C++ tips: AddVectoredExceptionHandler, AddVectoredContinueHandler and SetUnhandledExceptionFilter

  • Article

I write below code to verify the behaviors of AddVectoredExceptionHandler, AddVectoredContinueHandler and SetUnhandledExceptionFilter:

#include "stdafx.h"

LONG WINAPI MyVectorContinueHandler(PEXCEPTION_POINTERS p)
{
 printf("in my vectored continue handler\r\n");
 return EXCEPTION_CONTINUE_SEARCH;
}

LONG WINAPI MyVectorExceptionFilter(PEXCEPTION_POINTERS p)
{
 printf("in my vectored exception filter\r\n");
 return EXCEPTION_CONTINUE_SEARCH;
}

LONG WINAPI MyUnhandledExceptionFilter(PEXCEPTION_POINTERS p)
{
 printf("in my unhandled excepiton filter\r\n");
 return EXCEPTION_CONTINUE_SEARCH;
}

LONG MyExceptFilter()
{
 printf("in my filter\r\n");
 return EXCEPTION_CONTINUE_SEARCH;
}

int _tmain(int argc, _TCHAR* argv[])
{
 LPTOP_LEVEL_EXCEPTION_FILTER pOriginalFilter = SetUnhandledExceptionFilter(MyUnhandledExceptionFilter);
 
 AddVectoredExceptionHandler(1,MyVectorExceptionFilter);
 AddVectoredContinueHandler(1,MyVectorContinueHandler);

 __try
 {
  //trigger an access violation here
  int* p;
  p = 0;
  *p = 10;
 }
 __except(MyExceptFilter())
 {
  printf("in my handler\r\n");
  printf("exception code: 0x%x\r\n",GetExceptionCode());
 } 
}

Build and then run the code on Windows 2003, get below result which is as expected:

in my vectored exception filter
in my filter
in my unhandled excepiton filter
in my vectored continue handler

We can see that:

1. The vectored exception filter (MyVectorExceptionFilter) is called before the frame based SEH filter.
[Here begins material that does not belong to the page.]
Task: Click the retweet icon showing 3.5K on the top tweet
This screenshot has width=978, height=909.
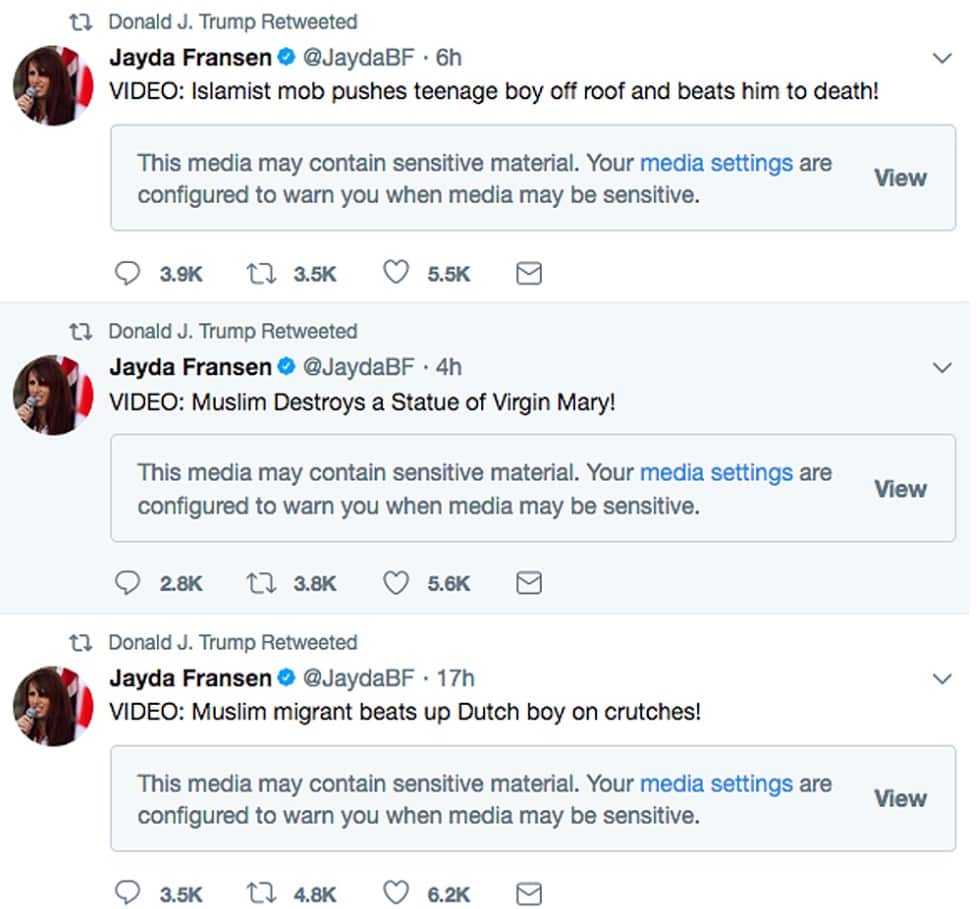Action: click(x=262, y=272)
2. MyUnhandledExceptionFilter gets called since the exception is not handled (EXCEPTION_CONTINUE_SEARCH is returned from previous filters).

3. Finally, the vectored continue handler (MyVectorContinueHandler) gets called.

However, runs the same code on Windows 7, we get below result:

in my vectored exception filter
in my filter
in my unhandled excepiton filter

then Windows Error Reporting gets involved and below window pops up, the vectored continue handler is not called:

 

Another thing to note: we know that MyUnhandledExceptionFilter is called by the kernel32!UnhandledExceptionFilter:

 ChildEBP RetAddr 
0020f880 77ec2c4a test!MyUnhandledExceptionFilter+0x1e
0020f908 77d85a74 kernel32!UnhandledExceptionFilter+0x127
0020f910 77d2d950 ntdll!__RtlUserThreadStart+0x62
0020f924 77d2d7ec ntdll!_EH4_CallFilterFunc+0x12
0020f94c 77d565f9 ntdll!_except_handler4+0x8e
0020f970 77d565cb ntdll!ExecuteHandler2+0x26
0020fa20 77d56457 ntdll!ExecuteHandler+0x24
0020fa20 00000000 ntdll!KiUserExceptionDispatcher+0xf

If you debug the code in Visual Studio (or run it under other debugger such as windbg), if you set a break point in test!MyUnhandledExceptionFilter and you will find the break point cannot be hit. This is because in kernel32!UnhandledExceptionFilter, it detects if the code is runs under a debugger if so, it just returns EXCEPTION_CONTINUE_SEARCH and the customized unhandled exception filter (test!MyUnhandledExceptionFilter in this case) is not called at all.